Eddie Redmayne Arrives with 'The Theory Of Everything'

The British actor bursts into the spotlight — and the Oscar race — as renowned physicist Stephen Hawking

Eddie Redmayne and Felicity Jones in The Theory of Everything
Photo: Liam Daniel

No one, it’s fair to say, was begging Eddie Redmayne to play famed physicist Stephen Hawking in The Theory of Everything, but he’s sort of used to that. ”I wish I could say this role landed in my lap,” says the actor, 32, best known as Marius in 2012’s Les Misérables. ”I’m one of those people — f—ing hell — it’s never landed in my lap. It’s always quite a fierce chase.”

This time, that chase included a call to Copenhagen-based director James Marsh. He argued that he could portray the ALS-stricken scientist from a healthy Cambridge University student to a wheelchair-bound middle-aged man. ”He asked me how I’d go about it,” says Redmayne. ”I pretended to be really confident and that I had some idea about how I’d go about it.” The only problem? Once he secured the role, for which he has earned raves and near-deafening Oscar buzz since the film’s debut at last month’s Toronto Film Festival, Redmayne had to work out exactly how he was going to do all that stuff. ”I hadn’t quite realized what I had bitten off.”

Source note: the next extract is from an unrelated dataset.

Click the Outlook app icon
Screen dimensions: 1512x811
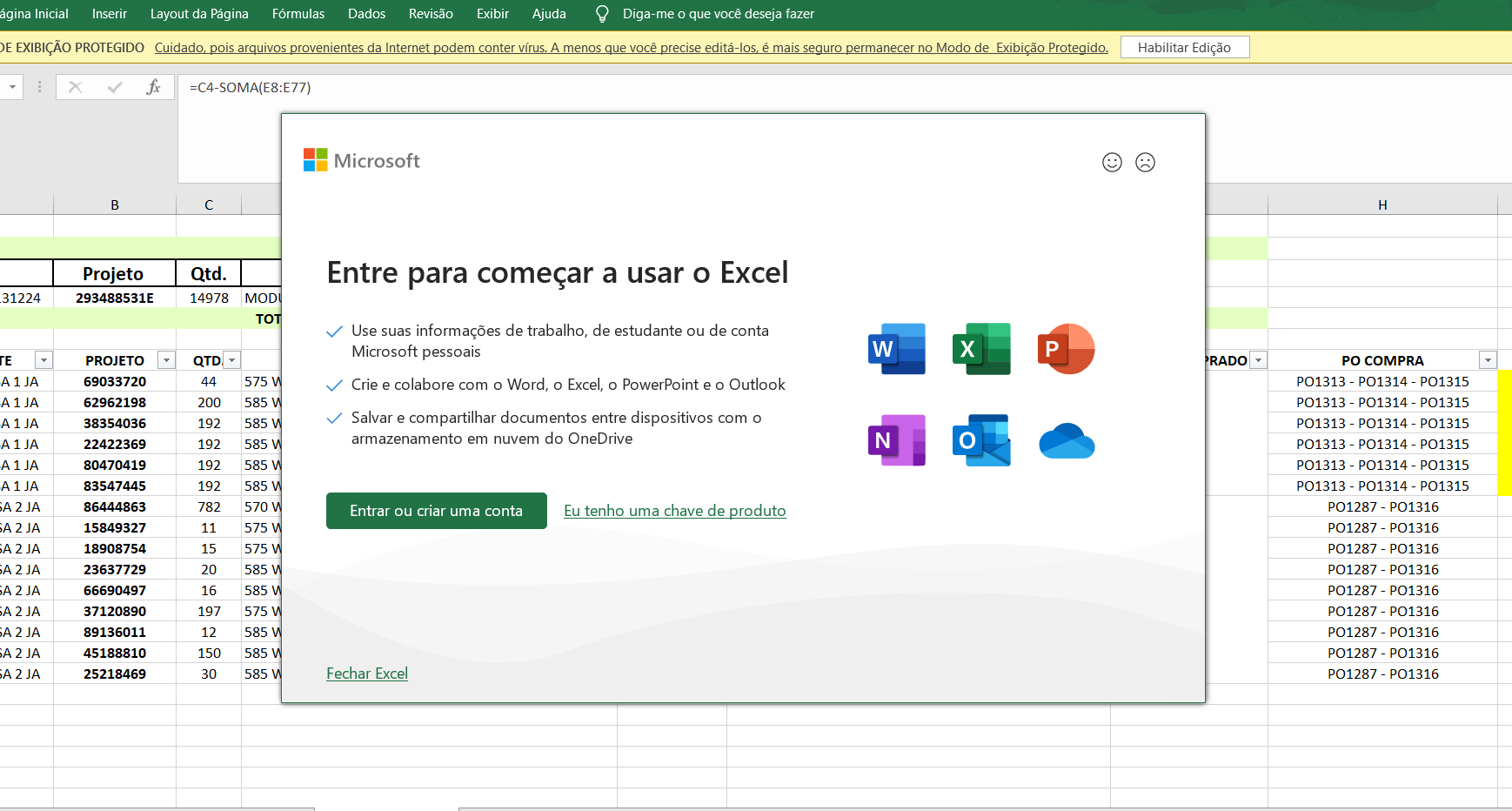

He threw himself into researching Hawking and the disease that has left him immobile and needing a voice synthesizer to communicate. The actor visited ALS patients and studied old photos to map Hawking’s physical decline. He also met with Hawking, his first wife, Jane (Felicity Jones), and Tim Hawking, one of the couple’s three kids. ”Tim would say things like ‘We used to get in Dad’s wheelchair and use it as a go-kart,”’ says Redmayne. ”Or ‘We used to go to his voice machine and put swearwords in and press play.”’ The grueling shoot left a physical mark. After the actor spent weeks contorting his facial muscles to imitate Hawking, he says, ”the makeup designer said that literally [the right] side of my face became more lined and muscular.”

Marsh sounds more than content with his casting choice. ”The illness isn’t stable, so the challenge Eddie faced was trying to capture and inhabit each stage,” says the filmmaker, an Oscar winner for the 2008 documentary Man on Wire. ”That’s an extraordinarily difficult task because we were shooting out of sequence. There was never any moment when Eddie wasn’t ready to give the performance that was required for that scene.”

Theory was shot partly at Cambridge, where Redmayne studied art history. He was still there when he was cast in an all-male London production of Twelfth Night. His career since then has had, in his words, ”ups and downs.” Firmly in the former camp are Les Miz and 2011’s My Life With Marilyn, while the latter includes 2009’s Powder Blue. ”I played a mortician who suffered from anxiety whenever he met women, yet somehow ends up with Jessica Biel,” he says.

He’s not the first actor to play Hawking on screen. Benedict Cumberbatch, who appeared with Redmayne in 2008’s The Other Boleyn Girl, starred in the 2004 TV movie Hawking, which Redmayne says he deliberately didn’t watch. ”I realized I’d probably just steal his best bits,” he says. The two could see more of each other in the coming months; Cumberbatch’s turn in The Imitation Game is also generating Oscar heat. ”That would be amazing,” Redmayne says. And, if you happen to be British, quite genius.